[DATA LINES]
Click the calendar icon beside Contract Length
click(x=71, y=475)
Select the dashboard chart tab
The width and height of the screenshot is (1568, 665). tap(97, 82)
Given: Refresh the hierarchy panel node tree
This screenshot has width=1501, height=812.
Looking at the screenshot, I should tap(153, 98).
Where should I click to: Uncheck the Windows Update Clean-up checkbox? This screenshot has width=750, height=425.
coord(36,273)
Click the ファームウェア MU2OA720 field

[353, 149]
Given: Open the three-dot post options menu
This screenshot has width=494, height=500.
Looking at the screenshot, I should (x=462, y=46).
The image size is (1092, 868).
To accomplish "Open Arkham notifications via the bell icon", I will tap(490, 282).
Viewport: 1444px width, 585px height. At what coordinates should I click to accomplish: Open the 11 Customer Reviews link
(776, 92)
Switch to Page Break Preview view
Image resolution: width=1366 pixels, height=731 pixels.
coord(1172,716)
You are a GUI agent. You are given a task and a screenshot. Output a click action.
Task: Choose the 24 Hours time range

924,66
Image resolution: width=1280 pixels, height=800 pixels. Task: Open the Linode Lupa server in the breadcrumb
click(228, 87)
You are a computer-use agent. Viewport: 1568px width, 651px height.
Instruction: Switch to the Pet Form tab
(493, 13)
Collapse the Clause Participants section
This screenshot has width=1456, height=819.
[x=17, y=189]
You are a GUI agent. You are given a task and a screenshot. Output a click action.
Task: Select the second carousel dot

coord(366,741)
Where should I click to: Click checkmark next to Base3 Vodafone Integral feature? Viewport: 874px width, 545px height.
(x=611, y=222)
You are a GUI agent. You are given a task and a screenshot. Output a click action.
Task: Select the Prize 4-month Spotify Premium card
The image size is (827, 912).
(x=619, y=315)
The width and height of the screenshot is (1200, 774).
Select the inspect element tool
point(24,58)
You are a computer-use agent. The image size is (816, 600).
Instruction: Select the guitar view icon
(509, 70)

[TASK STATEMENT]
Write out all the items above, line for line, with nothing changed.

[ANSWER]
Click the calendar icon beside Contract Length
click(x=71, y=475)
Select the dashboard chart tab
The width and height of the screenshot is (1568, 665). tap(97, 82)
Given: Refresh the hierarchy panel node tree
This screenshot has width=1501, height=812.
Looking at the screenshot, I should tap(153, 98).
Where should I click to: Uncheck the Windows Update Clean-up checkbox? This screenshot has width=750, height=425.
coord(36,273)
Click the ファームウェア MU2OA720 field

[353, 149]
Given: Open the three-dot post options menu
This screenshot has width=494, height=500.
Looking at the screenshot, I should (x=462, y=46).
The image size is (1092, 868).
To accomplish "Open Arkham notifications via the bell icon", I will tap(490, 282).
Viewport: 1444px width, 585px height. At what coordinates should I click to accomplish: Open the 11 Customer Reviews link
(776, 92)
Switch to Page Break Preview view
Image resolution: width=1366 pixels, height=731 pixels.
coord(1172,716)
You are a GUI agent. You are given a task and a screenshot. Output a click action.
Task: Choose the 24 Hours time range

924,66
Image resolution: width=1280 pixels, height=800 pixels. Task: Open the Linode Lupa server in the breadcrumb
click(228, 87)
You are a computer-use agent. Viewport: 1568px width, 651px height.
Instruction: Switch to the Pet Form tab
(493, 13)
Collapse the Clause Participants section
This screenshot has width=1456, height=819.
[x=17, y=189]
You are a GUI agent. You are given a task and a screenshot. Output a click action.
Task: Select the second carousel dot

coord(366,741)
Where should I click to: Click checkmark next to Base3 Vodafone Integral feature? Viewport: 874px width, 545px height.
(x=611, y=222)
You are a GUI agent. You are given a task and a screenshot. Output a click action.
Task: Select the Prize 4-month Spotify Premium card
The image size is (827, 912).
(x=619, y=315)
The width and height of the screenshot is (1200, 774).
Select the inspect element tool
point(24,58)
You are a computer-use agent. The image size is (816, 600).
Instruction: Select the guitar view icon
(509, 70)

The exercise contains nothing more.